Tim Vancampen, CEO of the embattled Philippines-owned company’s operation in the Democratic Republic of Congo, was given a fierce reception when he presented to a maritime industry conference in Durban on 5 December.
There was widespread media coverage as protestors from worker and community organisations – led by the South African Transport and Allied Workers Union (SATAWU) and the Congress of South African Trade Unions (COSATU) – demonstrated over their concerns about labour abuses, poor safety standards and sloppy management practices in ICTSI’s global network.

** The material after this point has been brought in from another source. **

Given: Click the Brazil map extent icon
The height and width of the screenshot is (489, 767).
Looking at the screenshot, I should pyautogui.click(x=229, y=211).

Edgar Mbina, SATAWU regional secretary, said: “We are here to send a message to ICTSI that their business model of poor safety and undercutting conditions is not welcome in Africa. We stand with workers in Madagascar, Papua New Guinea and around the world who are fighting for jobs and decent conditions. Wherever ICTSI chooses to expand, we’ll be there, standing with those workers, fighting for justice and decent treatment.”

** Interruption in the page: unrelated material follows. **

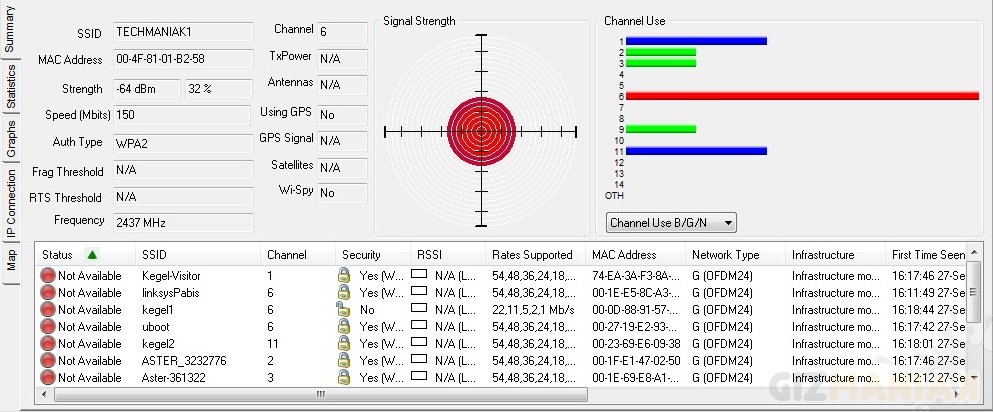Open the Channel Use B/G/N dropdown

click(x=671, y=222)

In October 2017, an ITF report on ICTSI’s global expansion detailed the emerging pattern of labour violations across ICTSI’s terminals, including paying poverty wages, poor safety standards endangering workers lives.
The same month, ITF unions protested in 14 locations relating to ICTSI’s operations spanning Africa, Europe and Asia.
ITF president Paddy Crumlin commented that ICTSI’s rapid expansion had not been accompanied by sufficient managerial oversight to ensure productive industrial relations and compliance with local laws. He added that the company needed to sit down with the ITF and work out how to resolve these issues throughout their network.